Figure 5 shows the ROC curves of the proposed model for the CICIDS2017, NSL-KDD, and CICIoT2023 datasets. In
Figure 5a, the ROC curves for the CICIDS2017 dataset are presented. The curves are located near the top-left corner of the plot. This indicates strong classification performance. Most classes achieve AUC values close to 1.0. The Benign, DDoS, FTP, Hulk, PortScan, and Web Attack classes show perfect discrimination. The Bot class has a slightly lower AUC compared to the other classes. In
Figure 5b, the ROC curves for the NSL-KDD dataset are shown. The curves also remain very close to the top-left corner. This indicates strong detection capability for the attack classes. The Neptune, Normal, and Smurf classes achieve an AUC value of 1.0. The PortSweep and Satan classes show slightly lower values.
Figure 5c shows the ROC curves for the CICIoT2023 dataset. The curves are mostly close to the top-left corner, indicating strong classification performance. Most classes achieve high AUC values near 1.0, demonstrating effective detection. The DDoS, DoS, and Mirai classes show near-perfect discrimination. However, the Benign, MITM, and Recon classes have slightly lower AUC values compared to the others.

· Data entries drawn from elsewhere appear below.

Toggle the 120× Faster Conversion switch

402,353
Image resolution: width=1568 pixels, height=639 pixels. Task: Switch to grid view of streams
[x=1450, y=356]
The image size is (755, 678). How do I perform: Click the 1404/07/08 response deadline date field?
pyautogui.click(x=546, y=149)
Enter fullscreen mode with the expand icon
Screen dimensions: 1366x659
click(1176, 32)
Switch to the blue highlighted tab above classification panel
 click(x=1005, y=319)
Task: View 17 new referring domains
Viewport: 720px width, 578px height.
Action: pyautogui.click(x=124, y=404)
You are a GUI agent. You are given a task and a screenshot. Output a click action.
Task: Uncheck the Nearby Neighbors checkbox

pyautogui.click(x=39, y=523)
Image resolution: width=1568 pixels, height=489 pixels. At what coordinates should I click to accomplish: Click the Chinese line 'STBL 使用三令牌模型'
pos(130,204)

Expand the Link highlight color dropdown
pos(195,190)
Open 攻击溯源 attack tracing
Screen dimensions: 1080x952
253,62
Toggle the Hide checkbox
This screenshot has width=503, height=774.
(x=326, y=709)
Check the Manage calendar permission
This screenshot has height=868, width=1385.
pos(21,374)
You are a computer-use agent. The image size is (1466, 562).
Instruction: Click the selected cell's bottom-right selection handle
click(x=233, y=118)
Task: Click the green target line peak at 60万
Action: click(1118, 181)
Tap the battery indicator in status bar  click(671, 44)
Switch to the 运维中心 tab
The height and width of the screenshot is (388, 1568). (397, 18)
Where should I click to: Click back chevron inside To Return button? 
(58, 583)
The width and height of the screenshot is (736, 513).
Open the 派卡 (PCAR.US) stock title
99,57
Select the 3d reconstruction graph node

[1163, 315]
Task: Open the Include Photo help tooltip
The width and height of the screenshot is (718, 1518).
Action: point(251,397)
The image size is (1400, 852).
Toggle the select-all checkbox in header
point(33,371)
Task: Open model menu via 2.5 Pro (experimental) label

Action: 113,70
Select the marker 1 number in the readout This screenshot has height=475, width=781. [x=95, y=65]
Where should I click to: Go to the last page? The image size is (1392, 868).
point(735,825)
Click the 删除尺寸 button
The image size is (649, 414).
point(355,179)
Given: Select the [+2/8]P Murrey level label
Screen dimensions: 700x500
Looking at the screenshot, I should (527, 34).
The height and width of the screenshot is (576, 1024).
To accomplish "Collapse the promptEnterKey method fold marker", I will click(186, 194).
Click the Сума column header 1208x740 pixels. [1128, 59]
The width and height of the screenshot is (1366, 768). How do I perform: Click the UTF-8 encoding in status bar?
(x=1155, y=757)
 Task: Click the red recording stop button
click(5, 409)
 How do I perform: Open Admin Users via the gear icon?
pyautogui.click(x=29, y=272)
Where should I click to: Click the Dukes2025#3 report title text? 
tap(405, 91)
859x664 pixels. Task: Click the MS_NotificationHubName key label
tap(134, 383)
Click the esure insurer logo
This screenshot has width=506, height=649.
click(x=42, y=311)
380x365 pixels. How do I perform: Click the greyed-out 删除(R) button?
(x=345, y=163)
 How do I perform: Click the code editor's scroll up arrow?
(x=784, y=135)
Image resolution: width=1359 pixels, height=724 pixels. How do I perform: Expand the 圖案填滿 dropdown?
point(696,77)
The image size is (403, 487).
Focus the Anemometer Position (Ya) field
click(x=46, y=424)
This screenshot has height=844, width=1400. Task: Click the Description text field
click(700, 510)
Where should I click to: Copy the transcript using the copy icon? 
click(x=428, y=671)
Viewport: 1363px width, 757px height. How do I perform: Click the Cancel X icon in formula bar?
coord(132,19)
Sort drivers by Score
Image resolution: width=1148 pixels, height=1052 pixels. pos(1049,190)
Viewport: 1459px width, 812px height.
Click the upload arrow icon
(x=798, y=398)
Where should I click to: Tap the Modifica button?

Figure 6 shows the precision–recall curves of the proposed model for the CICIDS2017, NSL-KDD, and CICIoT2023 datasets. In
Figure 6a, most classes show precision–recall curves close to the top-right corner. This indicates strong classification performance. The Benign, DDoS, FTP, Hulk, PortScan, and Web Attack classes achieve very high average precision values. The Bot class performs worse than the other classes. The curve for the Bot class decreases as recall increases, indicating that the model struggles to detect Bot attacks in some cases. In
Figure 6b, the curves remain close to the top-right corner for most classes, indicating high precision and recall. The Neptune, Normal, and Smurf classes show very high average precision values. The PortSweep and Satan classes show slightly lower values. However, their performance remains strong. In
Figure 6c, most classes have curves close to the top-right corner, indicating strong classification performance. The DDoS, DoS, and Mirai classes achieve high average precision values and maintain stable precision across different recall levels. However, the Benign, MITM, and Recon classes show relatively lower performance. In particular, precision decreases as recall increases for the MITM and Recon classes, indicating that the model struggles to accurately distinguish these traffic types.